Воинственный дух отдавал душком национализма, ненавистью, насилием, обескураживал неприкрытым цинизмом и вероломным неприятием другого взгляда на будущее.

Коварный дух войны проник в Россию, где люди с замиранием, отвращением и болью следили за истреблением славян, посчитав происходящее своим общим горем. Об этом невозможно не думать, даже глядя на долгожданную весну из яркого солнечного света.

* * *

Люблю Сиреневый бульвар, его аромат, толчею, торопливость. Архитектура несовременная, невыразительная, убогая. Как правило, пятидесятых – семидесятых годов: хрущевки, брежневки и даже шлакоблочные дома, построенные пленными-немцами сразу же после войны, с претензиями на барокко, с элементами соответствующего стиля, с лепниной на фасаде домов. Несколько типовых школ, украшенных над входом барельефами русских писателей. Интересны дома с символикой советского времени сталинки, со звездами, серпом и молотом.

Когда весна возьмет свои права окончательно, все украсит зелень, прихорашивая бульвар, делая его привлекательным. Расцветет сирень. Её так много, сиреневое море. Кусты растут небольшими островками, вокруг которых культивированную почву ровным кругом обрамляет газон. Нередко прячась в затаенные листвой места кто-то бесстыдно справлял нужду. Были и такие, что скрывали там свои пламенные чувства, объятия и поцелуи под роскошной кроной. Сирень белым или сиреневым куполом дурмана нежно накрывала влюбленных.

Сирень разная: белая, сиренево-бледная и яркая. Век ее короток. Быстро выгорает на солнце, морщится и осыпается. Романтики с грустью замечали, что она недолго радовала, но были и такие, что даже не обратили внимания на праздник сирени, ее цветение.

Кто тайком, а кто не стыдясь, ломали ее пахучую, несли в дом, ставили в вазы, банки, втягивали носом, восхищенно восклицали: «Какой запах!»
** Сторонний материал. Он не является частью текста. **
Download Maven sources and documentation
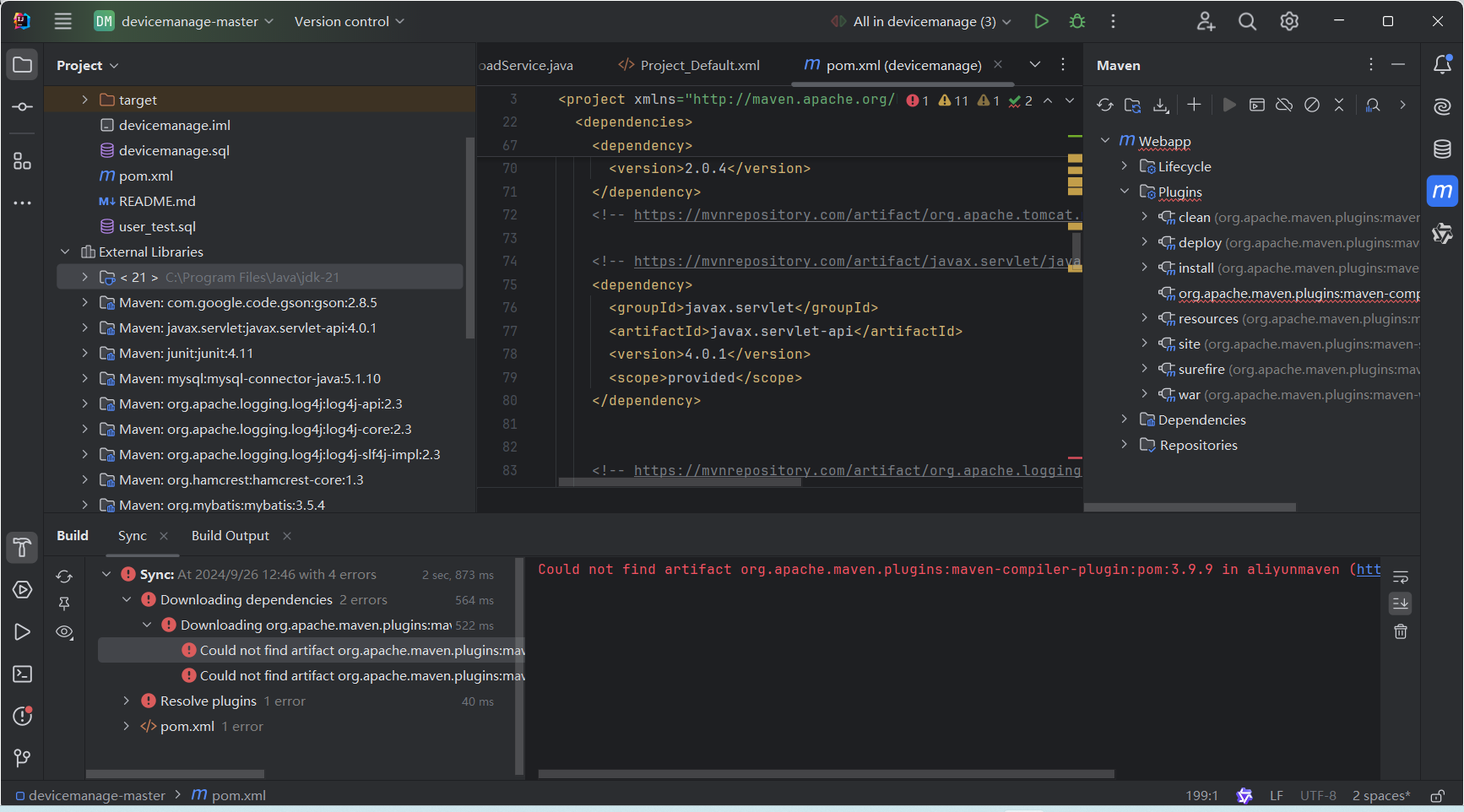 [x=1161, y=105]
Кавалеры пользовались моментом цветения, дарили букеты своим дамам. Каждый день свежие. При этом уверяли окружающих, делавших замечания, мол, что вы не даете природе себя проявить, это же варварство ломать деревья!

– Да ей только на пользу: быстрее обновляется, отрастает новыми ветками.

Сирень – сама любовь. Упоительно одаривая все окрест своим неповторимым ароматом, обволакивая им, словно ласкает незримыми руками. Сладчайший, редчайший запах любви, нежности, с тонкой грустью и нотками печали по быстро проходящему времени.